Franco Branciaroli sfata la maledizione di Macbeth.
Questa sera, alle 21, sulle tavole del teatro Openjobmetis di piazza Repubblica a Varese l’attore e regista milanese dirigerà e interpreterà la tragedia shakespeariana.
Sin da giovanissimo riconosciuto uno dei maggiori talenti del teatro italiano, cresciuto al “Piccolo Teatro di Milano”, appassionato del proprio mestiere è primo attore da testi eterni, che ha onorato sempre la funzione rivelatoria e sacra del teatro e lo fa anche questa volta, in occasione dei 400 anni dalla morte del drammaturgo inglese, in una storia di dolore, violenza, crudeltà, sete di potere, ma soprattutto paura e disagio.
«Shakespeare avrà qualcosa da dirci fino alla fine del pianeta Terra – dice Branciaroli -. Sono convinto che se si conoscesse e si facesse di più avremmo uno stato di civilizzazione della nazione che in nessun altro piano si può ottenere. È il più grande genio dell’età moderna. Dovrebbe essere obbligatorio farlo e anche andarlo a vedere».
Il Bardo secondo il regista non è davvero così conosciuto. «È un equivoco. In tanti lo conoscono per sentito dire, ma mai l’hanno letto, Macbeth compreso». Un motivo in più per portarlo in scena. «L’ho scelto per una passione personale, anche se è famoso per essere un testo che fallisce spesso». Una maledizione?

**Istruzioni**
1. Rispondi a queste domande sull'articolo dedicato al Macbeth di Branciaroli:
(a) A che ora comincia lo spettacolo al teatro Openjobmetis?
(b) Quale ricorrenza legata a Shakespeare viene citata?
(c) Per che cosa è famoso Macbeth, secondo Branciaroli?
2. Prosegui l'articolo sul Macbeth di Branciaroli dopo la domanda «Una maledizione?».

(Dati di un dataset di puntamento)
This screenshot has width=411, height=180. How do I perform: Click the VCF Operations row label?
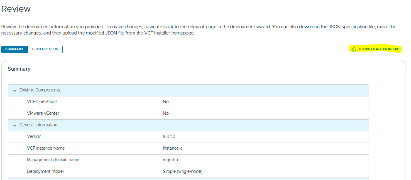[42, 102]
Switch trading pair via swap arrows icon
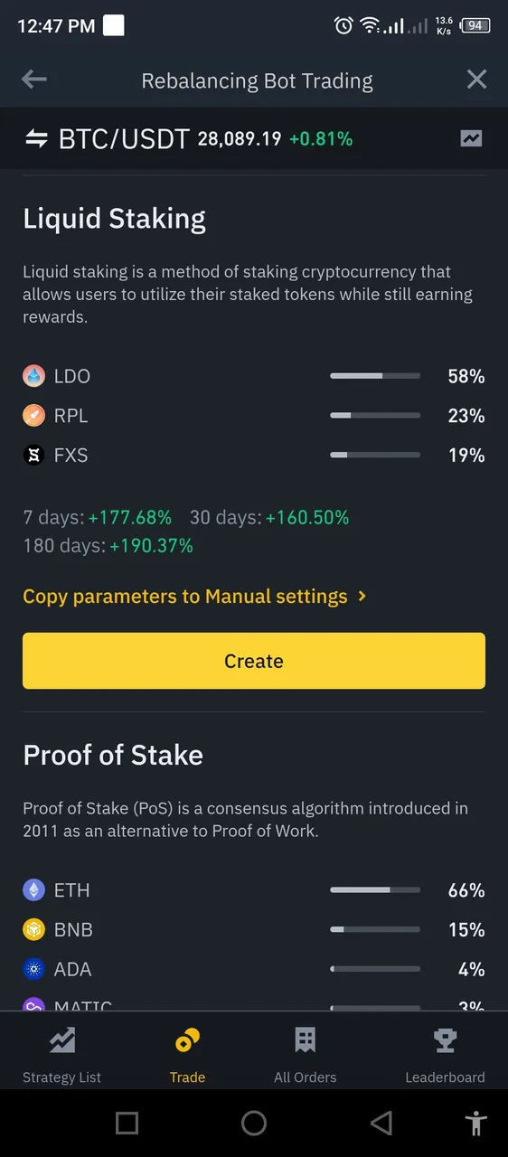The height and width of the screenshot is (1157, 508). pyautogui.click(x=36, y=138)
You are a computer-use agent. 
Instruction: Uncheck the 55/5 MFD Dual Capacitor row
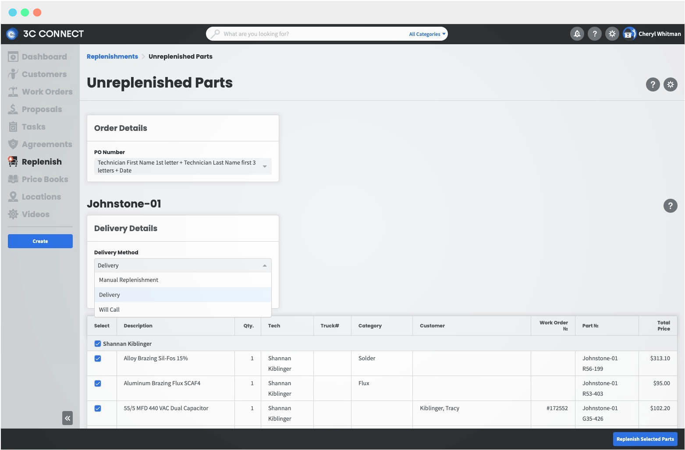tap(97, 408)
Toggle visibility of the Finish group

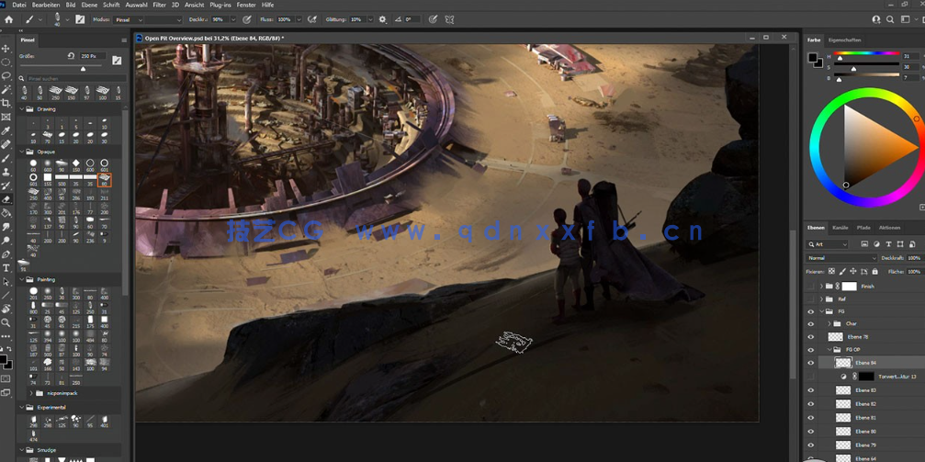coord(811,287)
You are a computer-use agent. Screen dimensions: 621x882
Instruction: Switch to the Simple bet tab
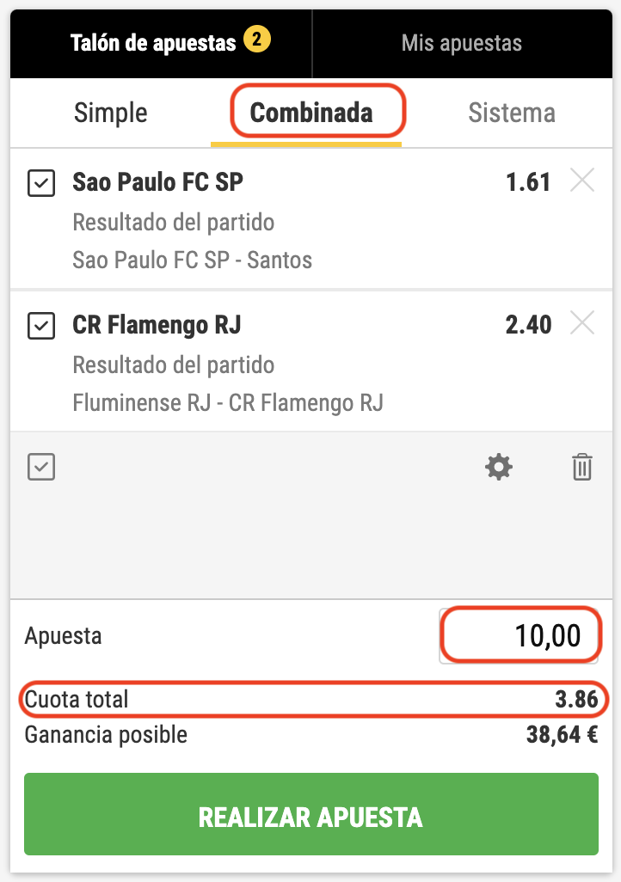111,113
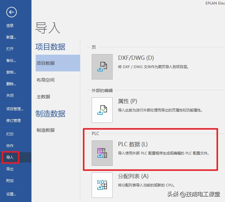225x202 pixels.
Task: Open 设置... at the sidebar bottom
Action: pyautogui.click(x=11, y=194)
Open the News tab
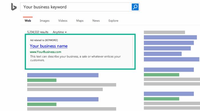 click(x=96, y=21)
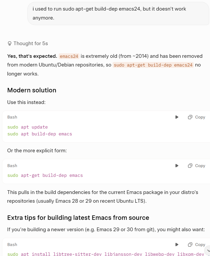Run the sudo apt update code block
210x256 pixels.
177,117
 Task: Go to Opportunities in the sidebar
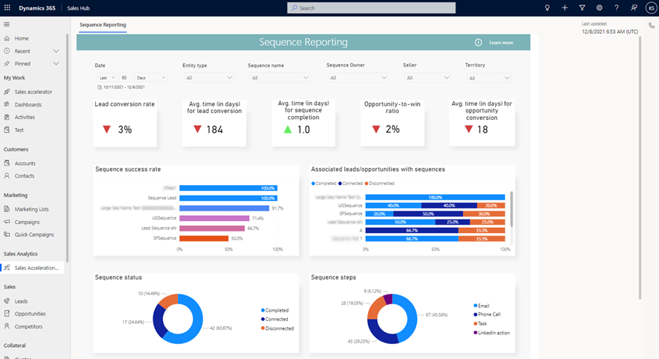click(x=30, y=314)
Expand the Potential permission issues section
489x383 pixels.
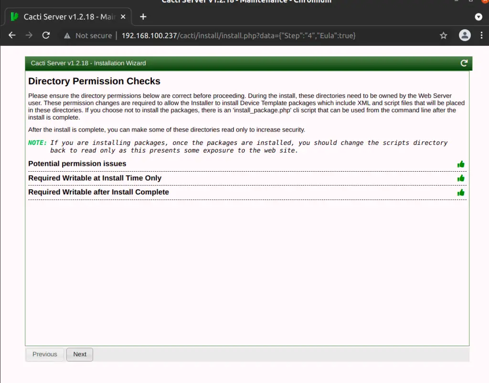(78, 164)
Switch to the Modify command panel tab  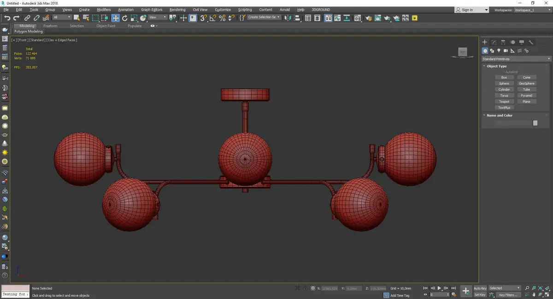494,42
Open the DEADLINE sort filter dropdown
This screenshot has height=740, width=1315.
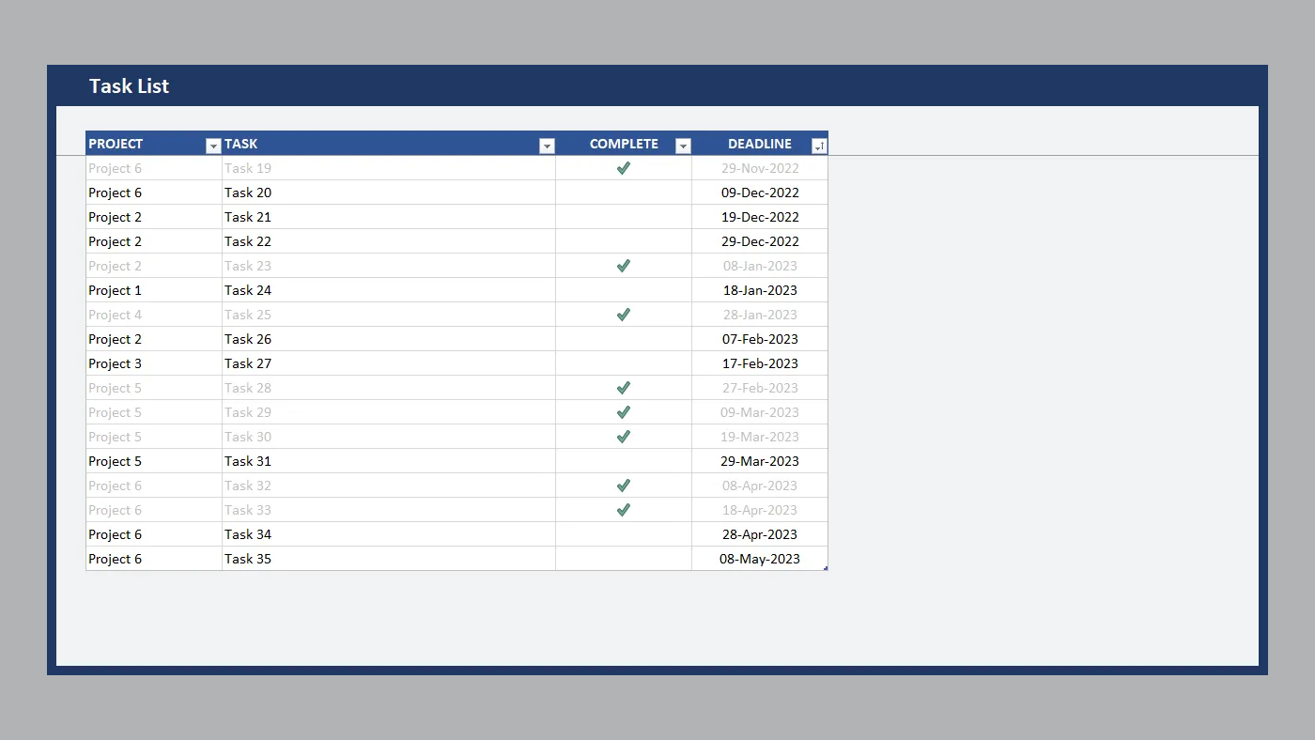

**Risposte fornite**
1.
(a) Alle 21.
(b) I 400 anni dalla morte del drammaturgo inglese.
(c) Per essere un testo che fallisce spesso.

2.
«Non porta male per questioni magiche, ma perché spesso la rappresentazione non riesce a stare in piedi. E gli attori crollano su Macbeth. Anche fallire però è una bella cosa».
La versione di Branciaroli però sta avendo riscontri più che positivi.
«È vero non sta andando male. Grazie a Youtube, che permette di vedere tutte le versioni possibili di Macbeth, ho capito quando e perché non funziona. Correggere è molto più facile che creare». Individuando il punto debole, ha trovato una soluzione diversa. «In genere crolla nella seconda parte, perchè ho notato, ma non vorrei sembrar presuntuoso, che nessuno si ricorda e sottolinea pesantemente che il protagonista non dorme.
Uccidendo il re perde il sonno e non per modo di dire. Shakespeare ci gioca molto. Lui è insonne mentre la moglie è sonnambula. Innestando questa situazione fisiologica, si percepisce maggiormente ciò che accade e che Macbeth si avvia all’implosione».
La sete di potere non è al centro dell’animo del protagonista.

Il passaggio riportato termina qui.